DIRECTIONS FOR THIS TASK: Would you please copy each line below that includes the string "agent"?

RECORDS FOR THIS TASK:
________________________________________

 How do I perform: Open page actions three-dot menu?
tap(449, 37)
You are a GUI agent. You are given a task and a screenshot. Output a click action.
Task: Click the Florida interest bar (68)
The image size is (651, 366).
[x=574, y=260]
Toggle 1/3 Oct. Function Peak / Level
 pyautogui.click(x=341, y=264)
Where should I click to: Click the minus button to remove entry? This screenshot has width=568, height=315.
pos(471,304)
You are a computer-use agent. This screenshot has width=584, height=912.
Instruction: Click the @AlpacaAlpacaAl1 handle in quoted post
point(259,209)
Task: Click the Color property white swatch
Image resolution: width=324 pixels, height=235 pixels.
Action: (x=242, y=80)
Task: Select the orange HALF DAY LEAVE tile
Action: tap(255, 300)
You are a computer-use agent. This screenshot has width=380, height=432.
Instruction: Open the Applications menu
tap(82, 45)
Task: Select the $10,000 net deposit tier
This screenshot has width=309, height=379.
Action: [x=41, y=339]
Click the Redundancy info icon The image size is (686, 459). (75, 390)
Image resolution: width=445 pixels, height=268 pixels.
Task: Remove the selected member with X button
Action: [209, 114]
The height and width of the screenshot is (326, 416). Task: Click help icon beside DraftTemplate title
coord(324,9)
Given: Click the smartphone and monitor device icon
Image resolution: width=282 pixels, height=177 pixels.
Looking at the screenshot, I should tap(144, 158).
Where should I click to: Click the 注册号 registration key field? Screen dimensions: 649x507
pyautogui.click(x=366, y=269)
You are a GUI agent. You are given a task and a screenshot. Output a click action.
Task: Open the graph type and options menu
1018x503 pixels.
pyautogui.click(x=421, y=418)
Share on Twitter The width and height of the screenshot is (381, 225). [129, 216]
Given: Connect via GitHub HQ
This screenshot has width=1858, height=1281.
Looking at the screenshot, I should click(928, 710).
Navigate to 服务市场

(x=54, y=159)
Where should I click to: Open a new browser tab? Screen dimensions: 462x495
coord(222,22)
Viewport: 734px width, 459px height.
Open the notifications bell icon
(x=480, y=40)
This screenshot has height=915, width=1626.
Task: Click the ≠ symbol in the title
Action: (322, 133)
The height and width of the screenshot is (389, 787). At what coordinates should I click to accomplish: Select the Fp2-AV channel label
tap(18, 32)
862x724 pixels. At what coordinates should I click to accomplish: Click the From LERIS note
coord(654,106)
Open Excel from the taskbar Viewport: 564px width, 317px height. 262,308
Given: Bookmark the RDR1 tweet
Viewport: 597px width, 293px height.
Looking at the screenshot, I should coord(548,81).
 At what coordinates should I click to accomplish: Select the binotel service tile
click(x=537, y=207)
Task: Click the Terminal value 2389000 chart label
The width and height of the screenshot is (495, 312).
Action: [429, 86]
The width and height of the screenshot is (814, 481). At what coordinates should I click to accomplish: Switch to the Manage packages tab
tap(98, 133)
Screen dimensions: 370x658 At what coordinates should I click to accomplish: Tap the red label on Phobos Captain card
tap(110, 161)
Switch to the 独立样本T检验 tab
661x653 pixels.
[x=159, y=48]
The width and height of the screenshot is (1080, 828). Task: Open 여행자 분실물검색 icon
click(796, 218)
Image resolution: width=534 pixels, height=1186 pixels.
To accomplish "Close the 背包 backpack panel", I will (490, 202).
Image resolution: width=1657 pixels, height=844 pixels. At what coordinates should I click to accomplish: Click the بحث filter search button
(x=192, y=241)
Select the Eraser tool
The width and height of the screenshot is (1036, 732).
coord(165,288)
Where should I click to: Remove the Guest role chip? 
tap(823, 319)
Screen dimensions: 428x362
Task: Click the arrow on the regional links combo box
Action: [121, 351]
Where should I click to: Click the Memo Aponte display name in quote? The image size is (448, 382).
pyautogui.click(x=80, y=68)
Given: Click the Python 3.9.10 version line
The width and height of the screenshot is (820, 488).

________________________________________

THE ANSWER:
You are a GUI agent. You are given a task and a screenshot. Output a click action.
You are a computer-use agent. This screenshot has width=584, height=912.
You are a computer-use agent. This screenshot has width=380, height=432.
You are a GUI agent. You are given a task and a screenshot. Output a click action.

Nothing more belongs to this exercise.